Task to complete =>
Determine how many lines in the records hold "canottaggio", and give that number with nothing added.
##########
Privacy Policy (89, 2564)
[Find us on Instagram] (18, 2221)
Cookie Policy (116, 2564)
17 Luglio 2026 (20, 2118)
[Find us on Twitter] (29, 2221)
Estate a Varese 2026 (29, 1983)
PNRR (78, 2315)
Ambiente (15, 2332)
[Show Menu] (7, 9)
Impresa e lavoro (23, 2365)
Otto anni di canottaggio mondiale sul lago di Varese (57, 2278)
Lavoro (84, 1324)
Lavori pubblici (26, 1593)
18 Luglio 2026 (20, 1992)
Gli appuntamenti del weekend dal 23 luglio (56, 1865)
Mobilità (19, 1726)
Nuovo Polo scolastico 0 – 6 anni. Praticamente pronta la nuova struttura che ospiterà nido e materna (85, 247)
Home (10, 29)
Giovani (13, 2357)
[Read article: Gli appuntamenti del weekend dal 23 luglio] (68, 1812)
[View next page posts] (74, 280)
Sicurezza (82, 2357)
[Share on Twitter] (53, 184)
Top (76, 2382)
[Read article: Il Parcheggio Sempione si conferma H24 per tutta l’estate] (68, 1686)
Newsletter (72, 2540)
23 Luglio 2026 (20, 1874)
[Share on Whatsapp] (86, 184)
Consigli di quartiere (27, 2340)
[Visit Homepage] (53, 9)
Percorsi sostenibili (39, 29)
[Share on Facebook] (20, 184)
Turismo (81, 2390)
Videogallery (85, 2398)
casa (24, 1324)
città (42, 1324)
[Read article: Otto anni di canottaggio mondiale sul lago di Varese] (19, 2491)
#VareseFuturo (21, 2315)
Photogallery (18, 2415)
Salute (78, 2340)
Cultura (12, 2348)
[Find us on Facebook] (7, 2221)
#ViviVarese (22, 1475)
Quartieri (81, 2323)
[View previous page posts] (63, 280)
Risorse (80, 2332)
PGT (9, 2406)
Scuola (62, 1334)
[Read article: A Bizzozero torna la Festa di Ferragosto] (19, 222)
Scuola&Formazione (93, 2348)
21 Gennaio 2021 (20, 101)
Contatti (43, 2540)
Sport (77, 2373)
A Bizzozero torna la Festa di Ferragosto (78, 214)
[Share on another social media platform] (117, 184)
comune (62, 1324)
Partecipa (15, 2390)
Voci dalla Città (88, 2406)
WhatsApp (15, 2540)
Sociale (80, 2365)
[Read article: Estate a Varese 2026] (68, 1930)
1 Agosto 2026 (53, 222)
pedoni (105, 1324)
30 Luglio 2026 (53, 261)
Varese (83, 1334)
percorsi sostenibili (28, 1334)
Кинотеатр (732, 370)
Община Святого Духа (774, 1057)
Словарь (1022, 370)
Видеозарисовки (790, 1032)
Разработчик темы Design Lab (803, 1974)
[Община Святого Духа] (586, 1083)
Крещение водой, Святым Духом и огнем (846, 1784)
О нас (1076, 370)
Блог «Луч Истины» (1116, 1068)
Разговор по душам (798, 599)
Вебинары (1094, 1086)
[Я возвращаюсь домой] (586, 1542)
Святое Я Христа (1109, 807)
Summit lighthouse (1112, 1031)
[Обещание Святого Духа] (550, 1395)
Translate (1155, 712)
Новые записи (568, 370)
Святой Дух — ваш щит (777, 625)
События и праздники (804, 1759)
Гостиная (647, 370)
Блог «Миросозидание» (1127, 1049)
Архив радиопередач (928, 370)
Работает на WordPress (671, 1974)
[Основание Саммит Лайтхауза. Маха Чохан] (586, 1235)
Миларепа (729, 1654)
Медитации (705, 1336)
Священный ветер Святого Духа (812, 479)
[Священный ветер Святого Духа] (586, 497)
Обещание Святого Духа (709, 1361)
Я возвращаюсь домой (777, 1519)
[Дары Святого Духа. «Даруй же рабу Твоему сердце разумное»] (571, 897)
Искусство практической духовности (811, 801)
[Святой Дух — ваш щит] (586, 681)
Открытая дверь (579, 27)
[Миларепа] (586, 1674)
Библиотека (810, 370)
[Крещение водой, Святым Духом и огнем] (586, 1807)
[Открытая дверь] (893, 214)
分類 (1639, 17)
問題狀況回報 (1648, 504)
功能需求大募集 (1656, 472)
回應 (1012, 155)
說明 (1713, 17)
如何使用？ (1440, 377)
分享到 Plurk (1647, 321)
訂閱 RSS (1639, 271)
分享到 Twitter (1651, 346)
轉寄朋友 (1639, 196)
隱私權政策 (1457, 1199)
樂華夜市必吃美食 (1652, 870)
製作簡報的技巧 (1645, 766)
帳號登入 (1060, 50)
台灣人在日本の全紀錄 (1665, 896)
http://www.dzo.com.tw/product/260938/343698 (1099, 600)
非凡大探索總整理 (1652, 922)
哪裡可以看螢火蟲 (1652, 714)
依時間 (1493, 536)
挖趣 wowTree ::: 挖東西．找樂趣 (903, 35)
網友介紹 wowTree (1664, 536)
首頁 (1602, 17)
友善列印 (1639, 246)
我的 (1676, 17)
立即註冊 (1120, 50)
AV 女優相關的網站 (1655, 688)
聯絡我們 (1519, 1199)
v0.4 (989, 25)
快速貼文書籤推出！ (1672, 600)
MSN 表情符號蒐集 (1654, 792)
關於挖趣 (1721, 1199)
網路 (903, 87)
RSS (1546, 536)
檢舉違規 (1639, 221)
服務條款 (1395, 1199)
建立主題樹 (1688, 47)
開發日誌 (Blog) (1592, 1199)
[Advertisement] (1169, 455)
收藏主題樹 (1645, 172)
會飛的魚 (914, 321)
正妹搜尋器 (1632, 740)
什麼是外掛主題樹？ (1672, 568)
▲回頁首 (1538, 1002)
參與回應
##########
Output for this task =>
2